◆ **Okuma metni**:
▼▼▼

58- وَالَّذِينَ هَاجَرُوا فِي سَبِيلِ اللَّهِ ثُمَّ قُتِلُوا أَوْ مَاتُوا لَيَرْزُقَنَّهُمُ اللَّهُ رِزْقًا حَسَنًا “Allah yolunda hicret edip de sonra öldürülmüş veya ölmüş olanlara gelince, elbette Allah, onları güzel bir rızıkla rızıklandıracaktır.”Savaşta şehit olan veya normal yolla vefat eden bu muhacirler için cennet ve cennet nimetleri vardır.
Ayette savaşta şehit olanla normal yolla vefat edene aynı vaatte bulunulması, her ikisinin de aynı maksatta olmaları ve aynı ameli yapmalarındandır.
Sebeb-i Nüzûl
Rivayete göre bazı sahabiler Hz. Peygambere şöyle sordular: “Ya Rasûlllah, savaşta şehit olanlar Allahın vereceği hayrı öğrendik. Onlar cihad ettikleri gibi biz de Seninle beraber cihad ediyoruz. Öldüğümüzde bize ne var?”
Onların bu suallerine cevap olarak üstteki ayet nazil oldu.
وَإِنَّ اللَّهَ لَهُوَ خَيْرُ الرَّازِقِينَ “Çünkü Allah rızık verenlerin en hayırlısıdır.”
Çünkü O, hesapsız rızık verir.
59- لَيُدْخِلَنَّهُم مُّدْخَلًا يَرْضَوْنَهُ “(Allah) elbette onları hoşnud olacakları bir yere koyacaktır.”Sevdikleri her şeyin içinde olduğu cennete onları alacaktır.
وَإِنَّ اللَّهَ لَعَلِيمٌ حَلِيمٌ “Şüphesiz Allah Alîm’dir – Halîm’dir.”
Allah Alîm’dir, onların hem şimdiki hem de ahiretteki hallerini bilir.
Halîm’dir, ceza vermekte acele etmez.
60- ذَلِكَ “Bu böyledir.”
وَمَنْ عَاقَبَ بِمِثْلِ مَا عُوقِبَ بِهِ ثُمَّ بُغِيَ عَلَيْهِ لَيَنصُرَنَّهُ اللَّهُ “Kim kendisine yapılan saldırıya aynı ile karşılık verir de, sonra kendisine zulüm yapılırsa, muhakkak ki, Allah ona yardım eder.”
Her kim kendisine verilen eziyete misliyle mukabele eder, kısasta ileri gitmezse, sonra tekrar kendisine eza ve zulüm vaki olursa Allah elbette ona yardım eder.
إِنَّ اللَّهَ لَعَفُوٌّ غَفُورٌ “Şüphesiz Allah Afüvv – Ğafur’dur (çok affedicidir, çok bağışlayıcıdır).”

▲▲▲

◆ **Verilen bilgiler**:
▼▼▼

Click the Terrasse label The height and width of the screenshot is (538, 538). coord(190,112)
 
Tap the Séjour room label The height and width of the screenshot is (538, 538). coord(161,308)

▲▲▲

◆ **Alıştırma seti**:
1) Okuma metnindeki "Allah Alîm'dir, onların hem şimdiki hem de ahiretteki hallerini bilir." cümlesini İngilizceye çevirin.
2) Okuma metninin "Onların bu suallerine" ile başlayıp "hesapsız rızık verir." ile biten kısmını düzenleyin ve "nazil oldu" yerine "indi" yazın.

◆ **Alıştırma sonuçları**:
1) Allah is Alîm; He knows both their present state and their state in the hereafter.

2)
Onların bu suallerine cevap olarak üstteki ayet indi.
وَإِنَّ اللَّهَ لَهُوَ خَيْرُ الرَّازِقِينَ “Çünkü Allah rızık verenlerin en hayırlısıdır.”
Çünkü O, hesapsız rızık verir.